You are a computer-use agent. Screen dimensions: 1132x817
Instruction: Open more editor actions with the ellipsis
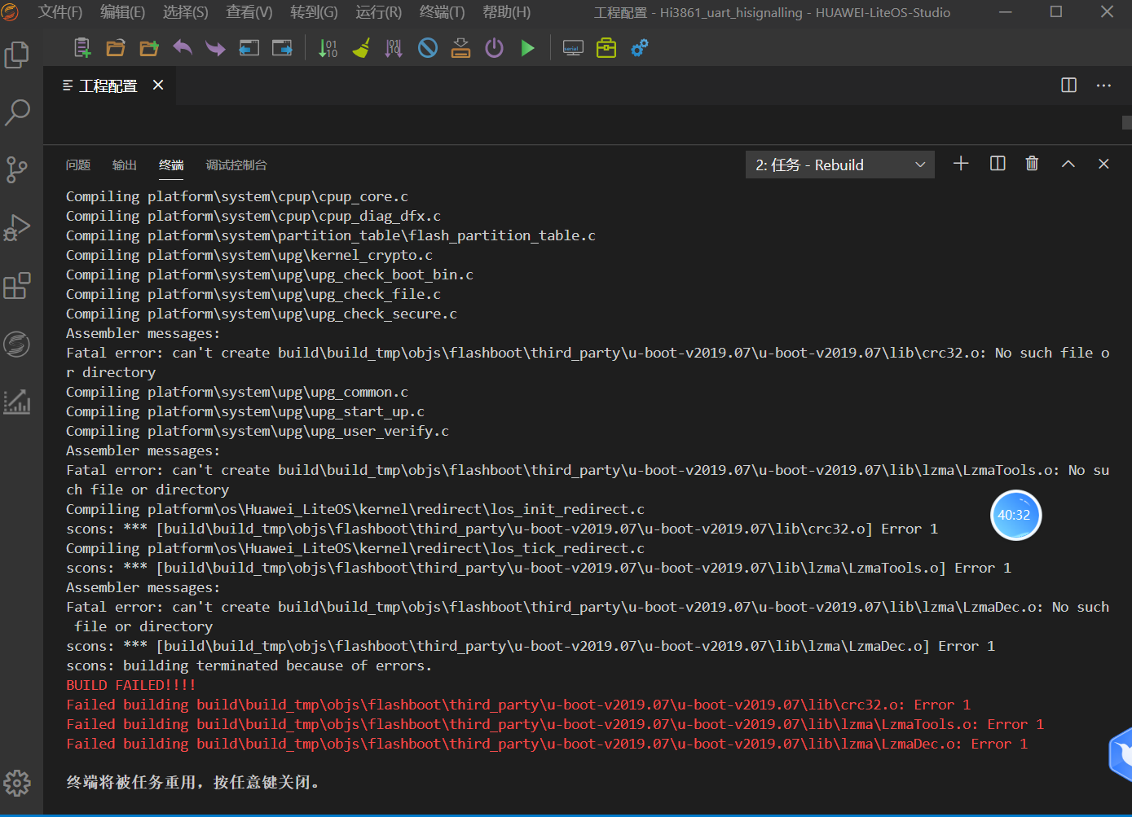[1103, 85]
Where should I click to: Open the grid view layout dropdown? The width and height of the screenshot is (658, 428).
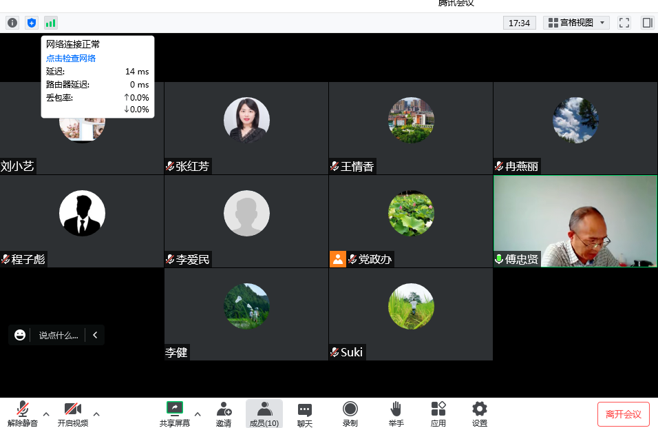(x=576, y=23)
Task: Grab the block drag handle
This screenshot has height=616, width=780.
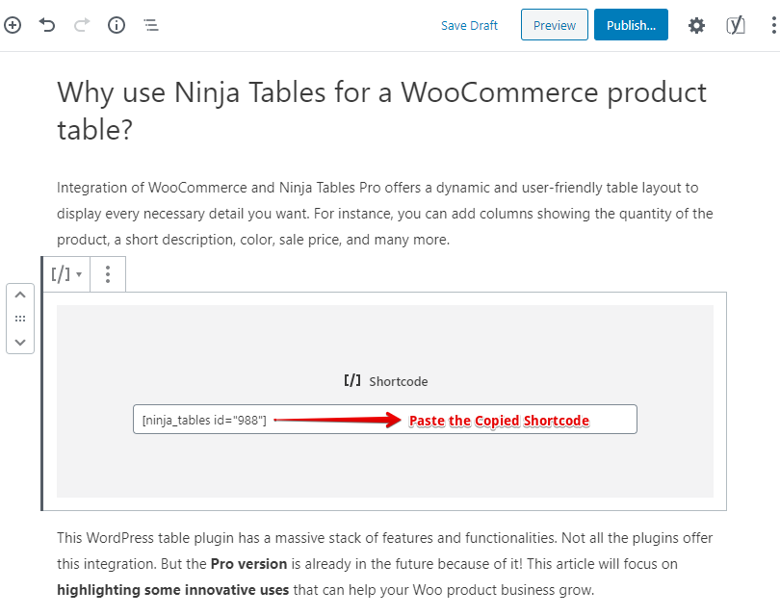Action: pyautogui.click(x=20, y=319)
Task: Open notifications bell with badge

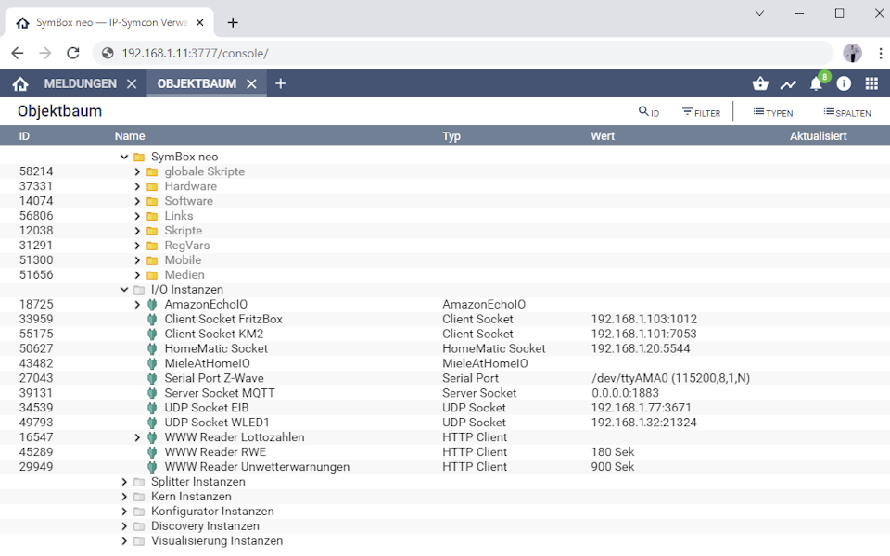Action: (816, 83)
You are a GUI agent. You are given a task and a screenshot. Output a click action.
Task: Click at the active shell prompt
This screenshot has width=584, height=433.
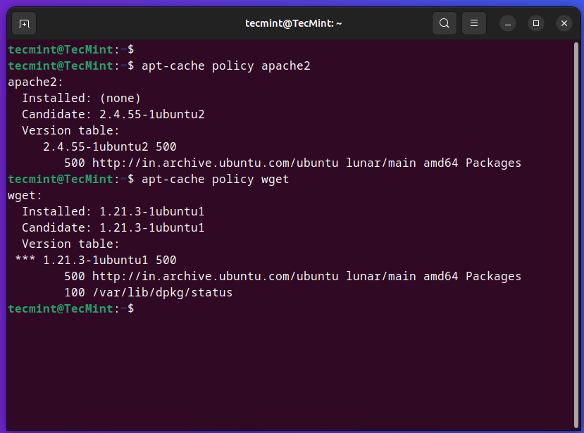tap(141, 308)
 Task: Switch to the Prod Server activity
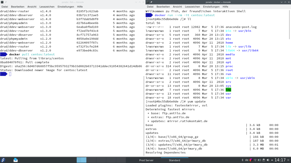(x=146, y=160)
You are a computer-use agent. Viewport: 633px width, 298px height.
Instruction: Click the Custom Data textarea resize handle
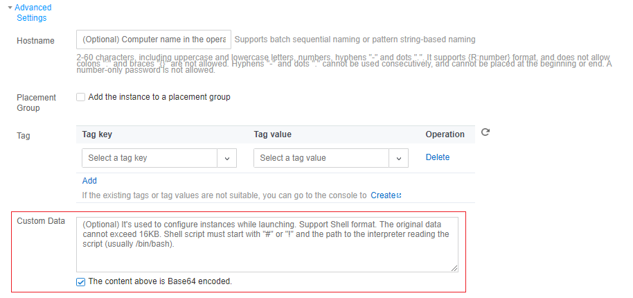click(x=454, y=268)
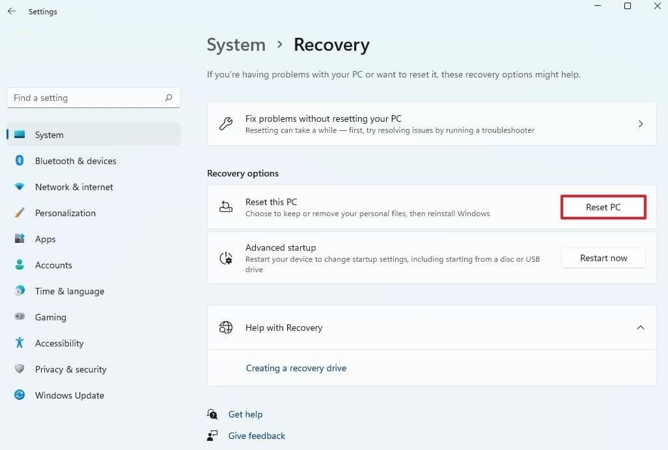Viewport: 668px width, 450px height.
Task: Expand Fix problems without resetting chevron
Action: pyautogui.click(x=640, y=124)

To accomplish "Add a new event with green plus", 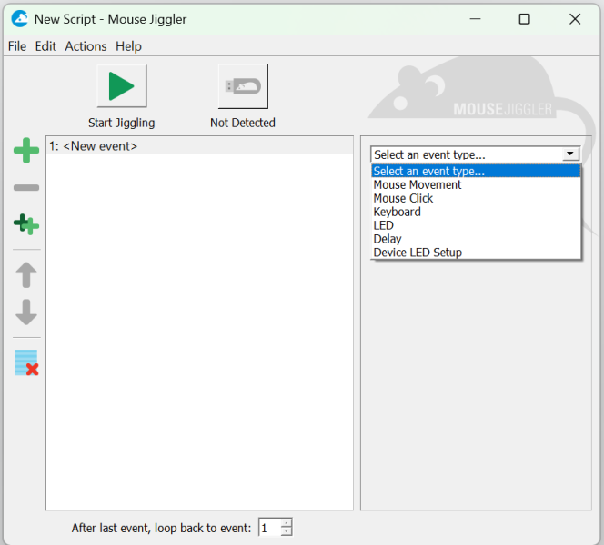I will (26, 151).
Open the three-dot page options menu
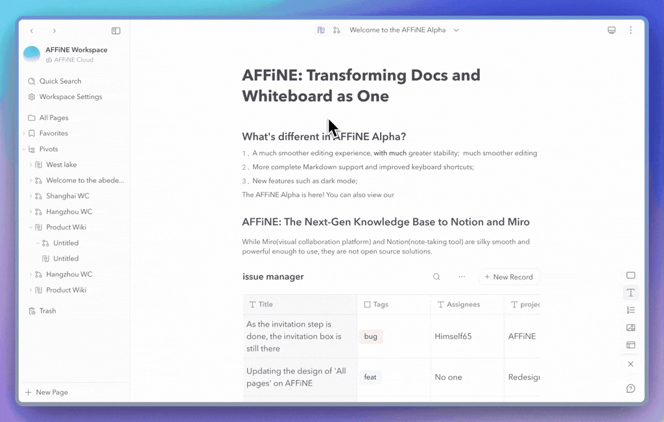The height and width of the screenshot is (422, 664). click(630, 30)
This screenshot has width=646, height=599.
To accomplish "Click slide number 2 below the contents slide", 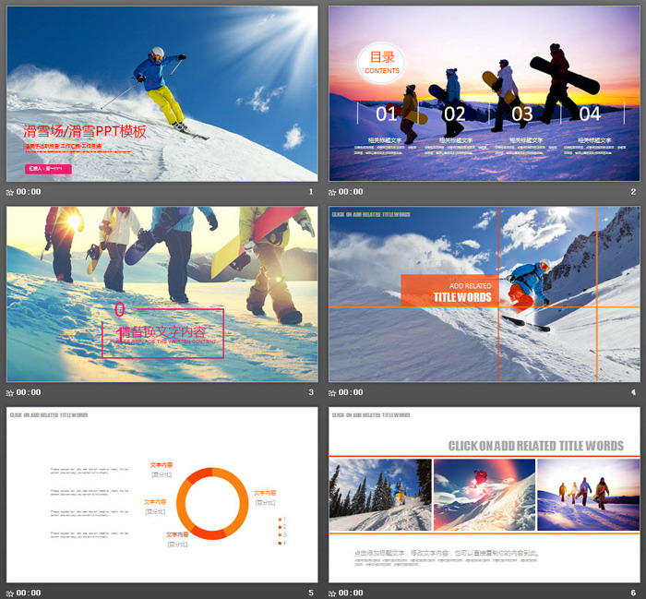I will pyautogui.click(x=633, y=193).
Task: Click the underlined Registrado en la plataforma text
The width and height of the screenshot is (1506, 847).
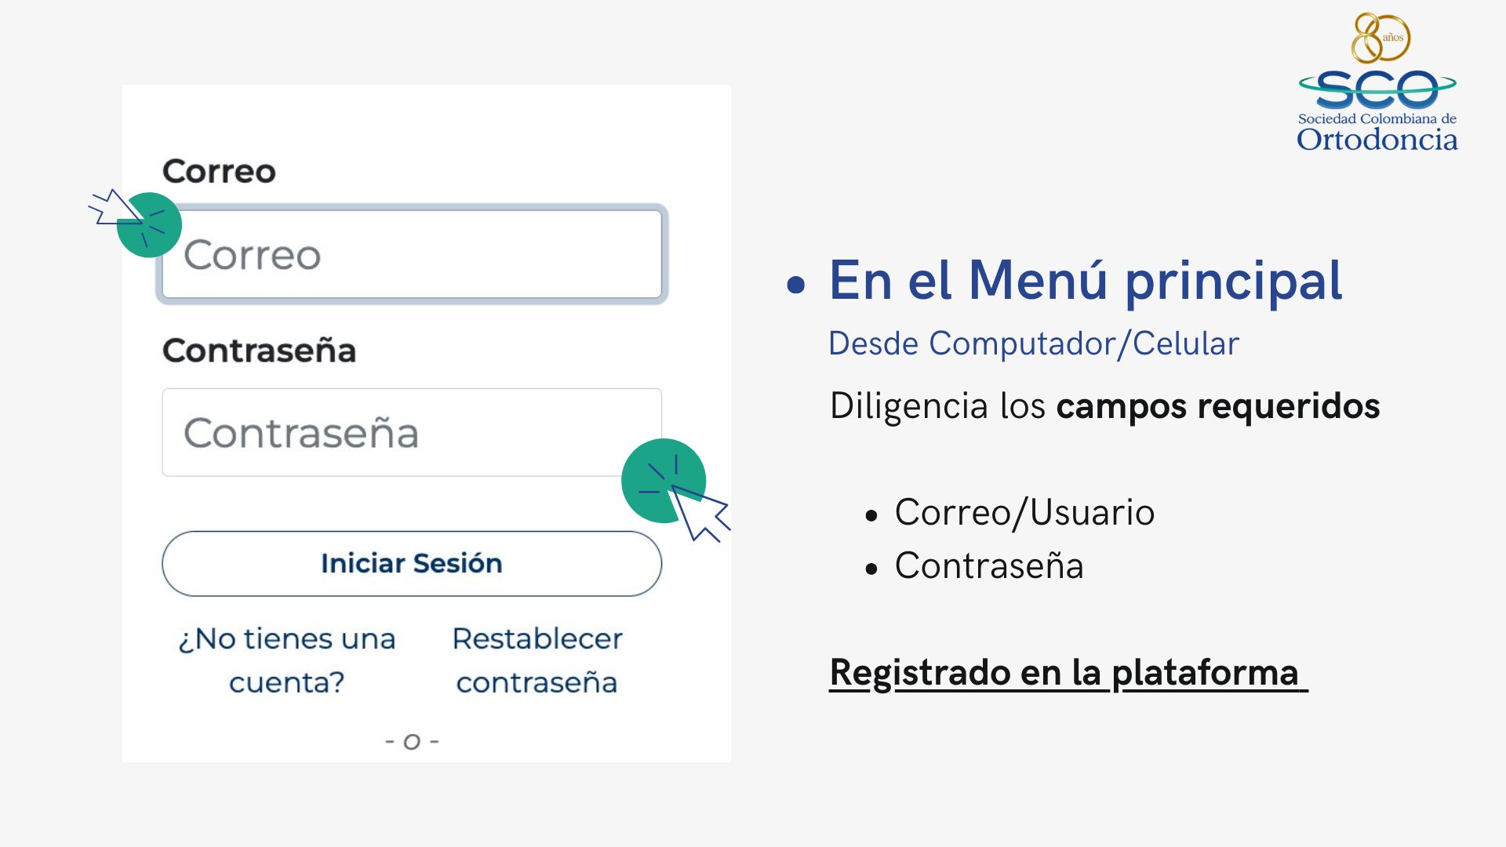Action: point(1068,673)
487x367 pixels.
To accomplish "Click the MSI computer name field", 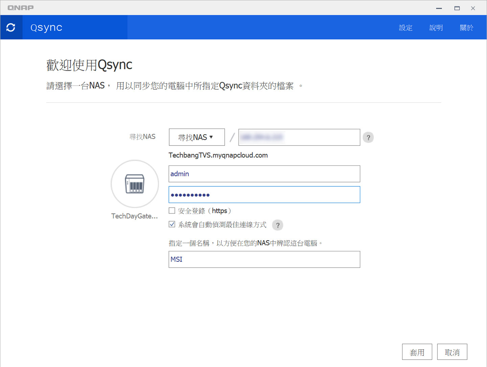I will click(264, 259).
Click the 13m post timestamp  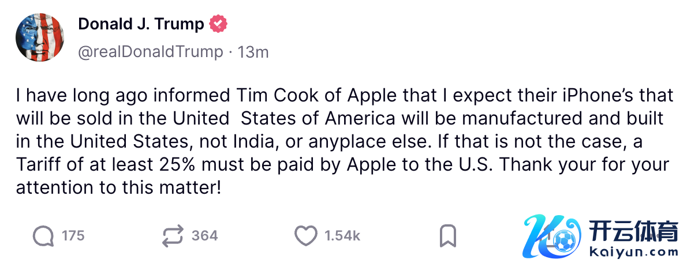(253, 52)
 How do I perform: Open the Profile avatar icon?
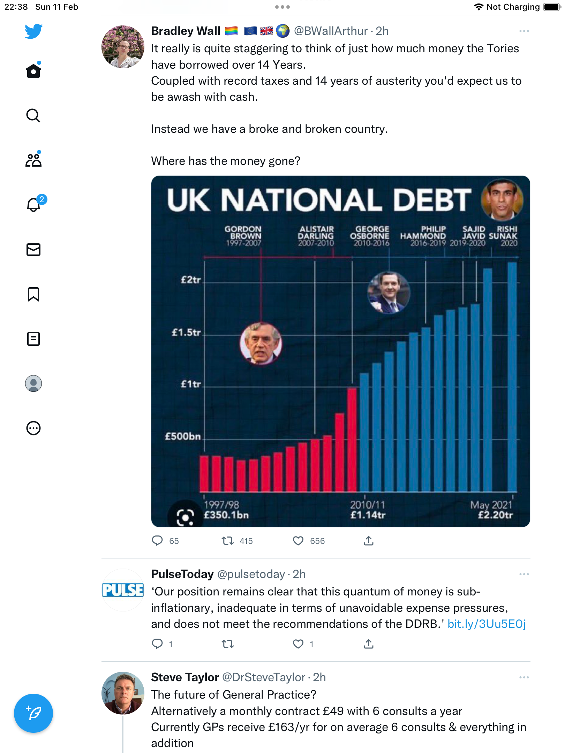pyautogui.click(x=33, y=383)
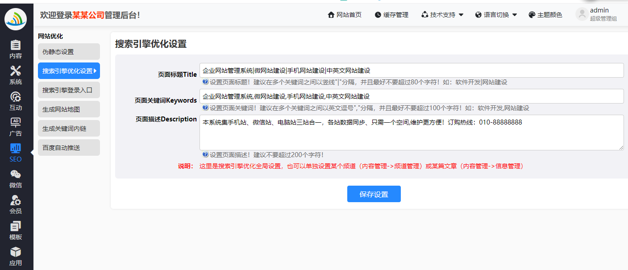Open 生成网站地图 menu item
The width and height of the screenshot is (628, 270).
click(69, 109)
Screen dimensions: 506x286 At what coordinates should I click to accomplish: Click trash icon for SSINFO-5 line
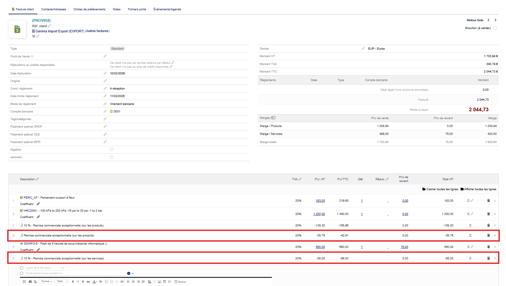click(x=488, y=247)
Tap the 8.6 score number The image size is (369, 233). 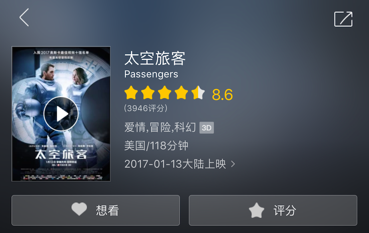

——

Instructions for the task
Once a line of the records is found to contain "agent", copy it out.

Task output
You are a computer-use agent. Screen dimensions: 1132x817
You are a GUI agent. You are given a task and a screenshot. Output a click action.
You are a computer-use agent. Viewport: 633px width, 298px height.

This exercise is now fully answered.